Birthstone Cleavage Dispersion
November None 0.013
Crystallography Fracture Luster Etymology
Hexagonal (trigonal) Vitreous From the old French citrin, meaning yellow.
Enhancements Inclusions Occurrence
Amethyst and smoky quartz can be heat treated to change them to citrine. "Madeira" citrine with red flashes is a result of heat treatment. Natural quartz stones, including citrine, may have liquid, bread crumbs, zebra stripes, two and three-phase inclusions, and negative crystals Generally in pegmatites and veins. Found in geodes in alluvial deposits
Formula Hardness Fracture
SiO2 7 Conchoidal
Optic Sign Lustre Optics
Uniaxial + Vitreous o = 1.544; e = 1.553 (very constant). Uniaxial (+)
Pleochroism Polish Luster Transparency
Very weak, different shades of yellow or orange. Vitreous. Transparent.
Refractive Index Specific Gravity Variety of
1.544-1.553 2.651 (very constant) Quartz
Typical Treatments Wearability  
Heat Treatment Very Good  


People have used quartz to make jewellery for thousands and thousands of years. Ancient Egyptians would collect ornately striped agates from the beach and use them as talismans. Ancient Greeks would carve rock crystal jewellery that would shimmer like permanent frost.

The hands of Roman pontiffs would be adorned with rings set with enormous purple amethysts. In modern times, heat treatment of amethyst quartz has produced the vast majority of citrine quartz, making natural citrine somewhat uncommon.

Citrine gemstone


However, gems from the Victorian period have been discovered, so it's not hard to assume that citrine was highly valued even back then.

Citrine used to be known as the "Rodney Dangerfield" of the gemstone world. So said, it would "get no regard" because of how common it is. However, recent decades have seen a shift in this belief, partly due to the popularity of jewellery in earth tones.

The many different tones of citrine have been heavily promoted by home shopping networks using appealing descriptors like "butterscotch" and "whiskey." It seems this strategy was successful. Recently, citrine has been considered a viable substitute for the traditional November birthstone.

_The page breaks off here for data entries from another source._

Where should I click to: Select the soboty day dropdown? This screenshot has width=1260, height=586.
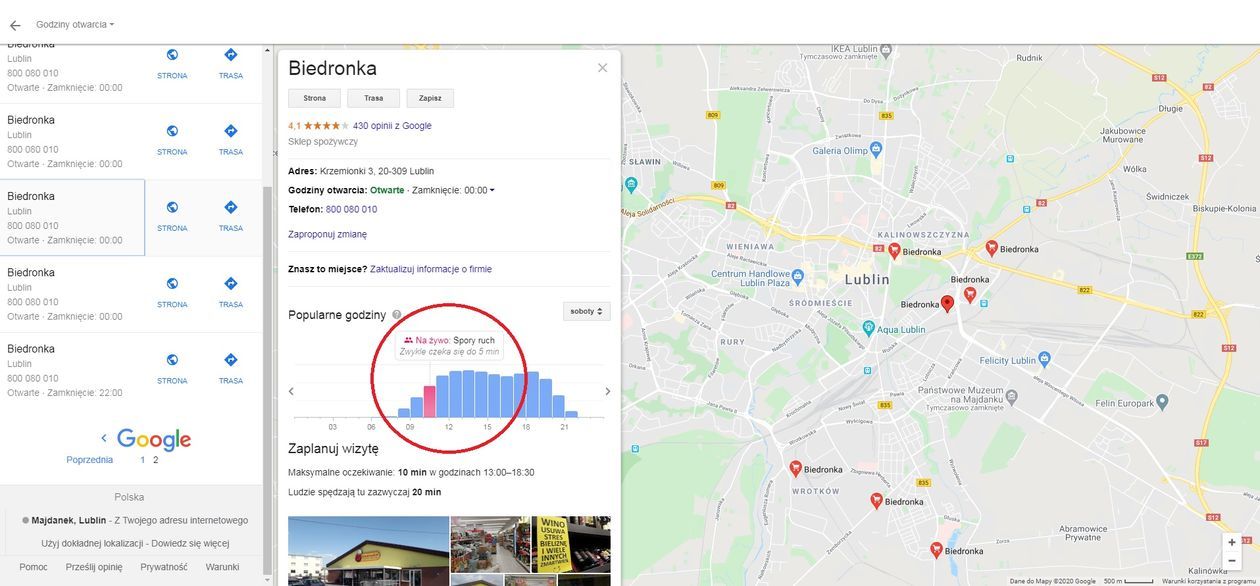586,311
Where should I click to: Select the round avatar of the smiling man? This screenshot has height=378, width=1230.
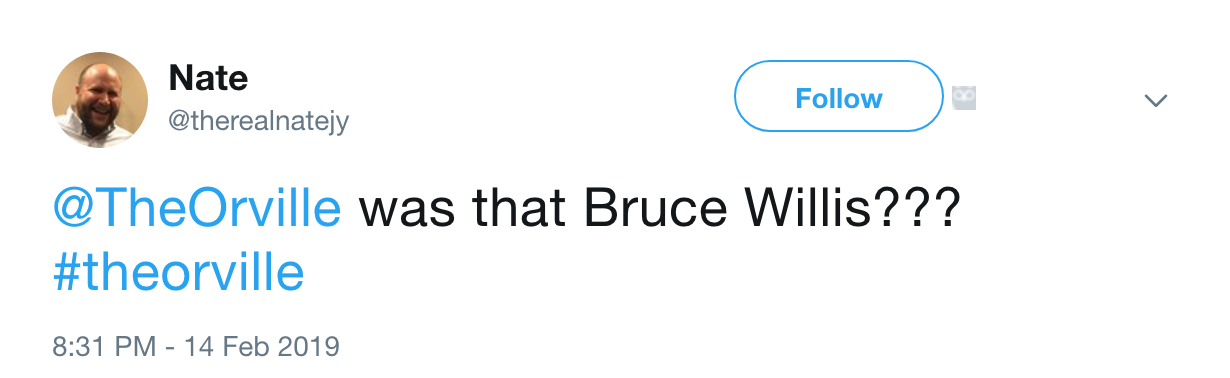click(x=100, y=100)
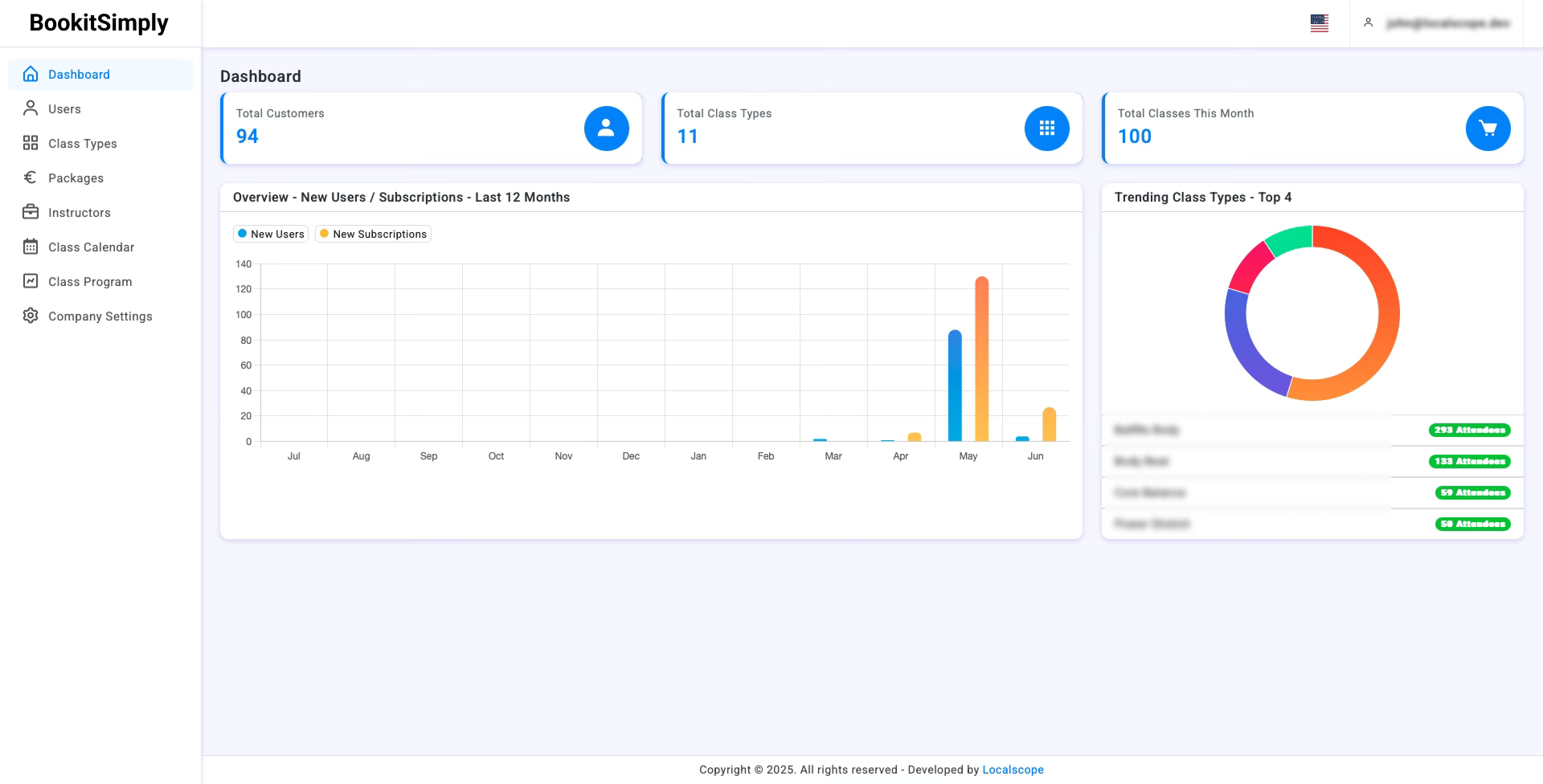This screenshot has height=784, width=1543.
Task: Open the Localscope footer link
Action: 1013,770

It's true that mining only produces a small amount of citrine. Most citrines sold today are made by heating smoky quartz (which yields pale to medium yellows) with amethyst (which produces stronger yellows and orange-red to orangey-brown shades). The most common hue for natural stones is a creamy yellow, sometimes tinged with grey or brown.

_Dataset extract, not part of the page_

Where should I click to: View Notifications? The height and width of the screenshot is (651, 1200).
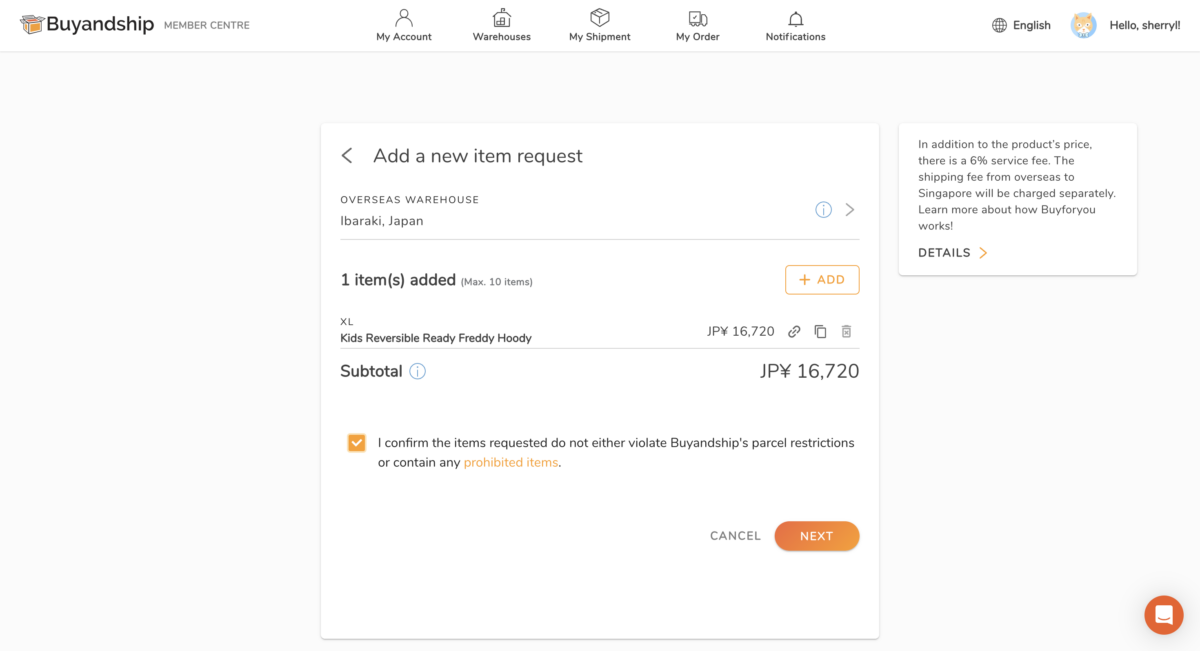coord(795,26)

Citrines span the colour spectrum from a pale lemon yellow to a deep orange with crimson overtones. This standard definition only deals with colour and does not specify the location.

Stone Size

Citrines are hardy gems that may be worn as jewellery without much in the way of upkeep. In contrast, heat may cause the colour of stones that have been treated to fade.

As a result, you shouldn't put your citrine jewellery in the dishwasher or microwave. Try ultrasonic cleaning instead, or use warm water, a little light detergent, and a gentle brush.

Citrine gemstone


Citrines are typically devoid of inclusions, although stones with a poor clarity grade may include substances like liquids, gases, or crystals that may only be removed via manual cleaning. Therefore, you shouldn't use ultrasonic cleaning on natural citrines, but ones that have been heat treated should be OK.

Stone Care

Some citrines weigh hundreds of carats. Brazilian gems weighing 2,258, 1,180, 783, 278.265, and 217.4 carats are displayed at the Smithsonian Institution in Washington, DC. The bulk of major museums stocks their shelves with such trinkets.

Citrine gemstone


What is citrine stone good for?

Citrine is a stone connected with enthusiasm and optimism, which is not unexpected considering the bright hue of the stone.

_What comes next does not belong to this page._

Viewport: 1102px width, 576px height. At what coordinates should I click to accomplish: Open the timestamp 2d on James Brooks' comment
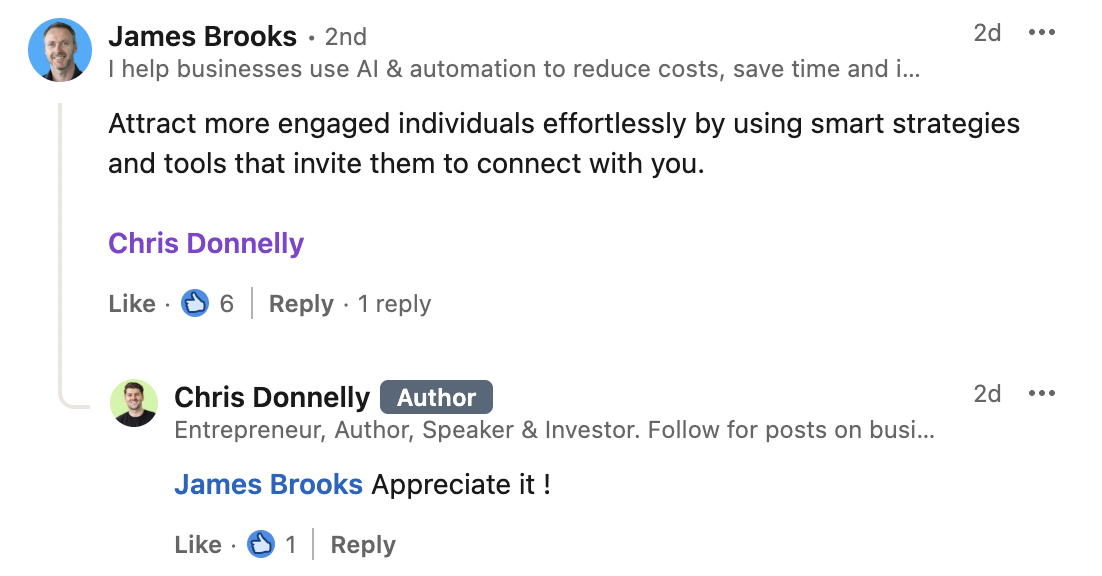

It is often utilized as an aid in the process of creating financial plenty and possibilities. It's also useful for reawakening the solar plexus chakra, boosting self-esteem and willpower.

Why is citrine so powerful?

Citrine is a potent regenerator and cleanser, which is why some people feel it might also be useful in repairing one's spiritual self.

It bears the values of self-healing, inspiration, and self-improvement within its sphere of influence. Moreover, since it carries the sun's force, it is a fantastic tool for conquering feelings of despair, anxiety, and phobias.

Is citrine a lucky stone?

Citrine, often known as the "Lucky Merchant's Stone," is an excellent tool for bringing about favourable circumstances.

This precious diamond will benefit one's financial situation and commercial endeavours to pursue success. It often comes in a sunny yellow hue and will provide the motivation you need to carry out a financially fruitful endeavour to its natural conclusion.

How do you activate citrine?

You may purify the citrine by utilizing sage, music, sunshine, flowing water, or any other technique that you find appealing. Then, place your dominant hand on the citrine crystal and send your positive thoughts or words of affirmation into the stone.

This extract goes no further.